Note that we remove the reference to the handler both from the event handler list and from the handler variable, and we make sure to clear our reader variable as well so the reader is eligible for GC.

The above may well be overkill, though. Just clearing the reader should be sufficient:

var file = document.querySelector('input[type=file]').files[0];
var reader;
if (file) {
    reader  = new FileReader();
    reader.addEventListener("load", function () {
        preview.src = reader.result;

        reader = null;
    }, false);
    reader.readAsDataURL(file);
}

By release our reference to reader , we make the reader eligible for GC, which will also clean up its event handlers.

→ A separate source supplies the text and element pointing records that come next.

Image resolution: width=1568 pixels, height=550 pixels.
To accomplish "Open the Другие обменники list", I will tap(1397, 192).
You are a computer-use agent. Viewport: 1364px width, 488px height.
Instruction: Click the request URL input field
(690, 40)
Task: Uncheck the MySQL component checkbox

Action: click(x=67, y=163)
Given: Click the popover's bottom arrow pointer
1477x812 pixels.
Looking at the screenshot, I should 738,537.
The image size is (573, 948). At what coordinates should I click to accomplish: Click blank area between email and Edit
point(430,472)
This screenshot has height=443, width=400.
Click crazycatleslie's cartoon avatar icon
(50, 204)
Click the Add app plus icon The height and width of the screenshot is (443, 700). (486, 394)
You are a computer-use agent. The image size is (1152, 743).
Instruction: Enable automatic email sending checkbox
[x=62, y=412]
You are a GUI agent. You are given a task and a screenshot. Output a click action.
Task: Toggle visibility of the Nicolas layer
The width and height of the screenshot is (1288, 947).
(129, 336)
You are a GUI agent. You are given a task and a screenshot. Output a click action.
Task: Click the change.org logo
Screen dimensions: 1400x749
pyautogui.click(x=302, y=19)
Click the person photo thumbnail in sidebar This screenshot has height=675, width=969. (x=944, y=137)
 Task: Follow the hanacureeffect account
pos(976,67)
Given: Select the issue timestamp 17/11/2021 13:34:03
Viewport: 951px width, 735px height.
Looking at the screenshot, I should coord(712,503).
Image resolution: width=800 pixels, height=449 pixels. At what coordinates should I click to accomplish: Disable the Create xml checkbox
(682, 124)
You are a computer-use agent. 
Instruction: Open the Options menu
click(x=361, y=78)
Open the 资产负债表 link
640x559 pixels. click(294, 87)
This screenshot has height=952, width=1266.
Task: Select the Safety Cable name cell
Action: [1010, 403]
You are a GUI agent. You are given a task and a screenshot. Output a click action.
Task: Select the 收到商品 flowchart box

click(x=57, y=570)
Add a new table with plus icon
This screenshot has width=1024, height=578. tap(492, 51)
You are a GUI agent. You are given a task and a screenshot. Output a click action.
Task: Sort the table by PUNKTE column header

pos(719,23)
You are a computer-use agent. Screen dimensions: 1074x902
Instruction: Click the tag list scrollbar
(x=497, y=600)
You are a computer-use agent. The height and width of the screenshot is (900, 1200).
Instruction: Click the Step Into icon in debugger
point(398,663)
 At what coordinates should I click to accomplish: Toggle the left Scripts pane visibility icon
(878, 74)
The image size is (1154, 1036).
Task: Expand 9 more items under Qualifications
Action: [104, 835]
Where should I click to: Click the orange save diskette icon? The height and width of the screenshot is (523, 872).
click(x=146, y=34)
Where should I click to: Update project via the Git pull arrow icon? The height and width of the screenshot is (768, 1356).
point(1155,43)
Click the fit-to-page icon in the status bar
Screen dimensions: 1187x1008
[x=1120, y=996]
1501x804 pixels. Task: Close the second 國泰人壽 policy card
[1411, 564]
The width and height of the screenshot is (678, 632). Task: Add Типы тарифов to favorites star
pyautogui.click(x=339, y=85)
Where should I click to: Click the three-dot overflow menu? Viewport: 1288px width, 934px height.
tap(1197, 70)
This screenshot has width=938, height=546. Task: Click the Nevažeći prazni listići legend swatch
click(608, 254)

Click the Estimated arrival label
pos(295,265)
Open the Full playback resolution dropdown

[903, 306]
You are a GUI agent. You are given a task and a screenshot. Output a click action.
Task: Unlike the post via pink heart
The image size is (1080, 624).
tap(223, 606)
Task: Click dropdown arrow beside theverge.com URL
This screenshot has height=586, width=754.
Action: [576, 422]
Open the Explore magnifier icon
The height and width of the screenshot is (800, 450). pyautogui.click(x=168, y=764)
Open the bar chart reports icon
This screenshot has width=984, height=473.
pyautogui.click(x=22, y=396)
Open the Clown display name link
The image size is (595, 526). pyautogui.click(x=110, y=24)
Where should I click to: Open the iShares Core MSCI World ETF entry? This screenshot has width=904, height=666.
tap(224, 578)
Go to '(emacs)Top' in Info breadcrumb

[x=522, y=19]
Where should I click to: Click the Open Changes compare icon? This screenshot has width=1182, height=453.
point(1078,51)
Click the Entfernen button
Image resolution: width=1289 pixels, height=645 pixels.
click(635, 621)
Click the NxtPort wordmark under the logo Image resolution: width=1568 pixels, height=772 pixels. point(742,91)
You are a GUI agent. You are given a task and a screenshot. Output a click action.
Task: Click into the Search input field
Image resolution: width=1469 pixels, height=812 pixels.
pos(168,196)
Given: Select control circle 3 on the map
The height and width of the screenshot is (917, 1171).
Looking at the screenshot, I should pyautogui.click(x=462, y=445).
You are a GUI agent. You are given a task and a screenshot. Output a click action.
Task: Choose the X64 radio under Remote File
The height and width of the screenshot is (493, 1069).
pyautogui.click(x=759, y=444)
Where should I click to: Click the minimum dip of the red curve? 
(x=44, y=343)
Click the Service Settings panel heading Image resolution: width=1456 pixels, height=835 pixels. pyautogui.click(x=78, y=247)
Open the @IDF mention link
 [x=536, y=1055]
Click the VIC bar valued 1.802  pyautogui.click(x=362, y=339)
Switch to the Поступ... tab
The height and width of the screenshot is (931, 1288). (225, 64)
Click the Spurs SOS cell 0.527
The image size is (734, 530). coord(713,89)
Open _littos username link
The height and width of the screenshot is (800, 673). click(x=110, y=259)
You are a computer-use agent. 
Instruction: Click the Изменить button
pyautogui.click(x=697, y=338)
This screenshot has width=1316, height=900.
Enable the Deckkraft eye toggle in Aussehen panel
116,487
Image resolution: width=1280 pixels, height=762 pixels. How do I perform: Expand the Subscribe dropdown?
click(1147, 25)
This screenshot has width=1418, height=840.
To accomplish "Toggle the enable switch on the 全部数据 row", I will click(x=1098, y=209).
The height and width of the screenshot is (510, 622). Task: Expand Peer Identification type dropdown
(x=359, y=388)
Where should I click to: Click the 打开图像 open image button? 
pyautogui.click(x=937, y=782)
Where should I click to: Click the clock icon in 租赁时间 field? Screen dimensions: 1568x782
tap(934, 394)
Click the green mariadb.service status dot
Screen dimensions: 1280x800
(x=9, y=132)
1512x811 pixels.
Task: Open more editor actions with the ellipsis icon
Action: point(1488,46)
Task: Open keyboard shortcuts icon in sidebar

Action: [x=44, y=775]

If you really use the listener and (ie the event) just once, it makes sense to remove the listener afterwards. In particular if you are somehow concerned about performance.

The garbage collection will not remove the listener, since it does not know if that event may occur again in the future. And because it would not remove the listener by itself, removing it manually does not speed up anything.

Removing it inside the event should be a quite clean solution.

  1. It's not mandatory to unbind event handlers to events you don't use in the future but unbinding event manually will make a good solution/code.

  2. JavaScript's garbage collection will take care of it and free up the reserved memory. It won't remove event listeners to DOM elements that may still have a reference to them in a detached DOM tree.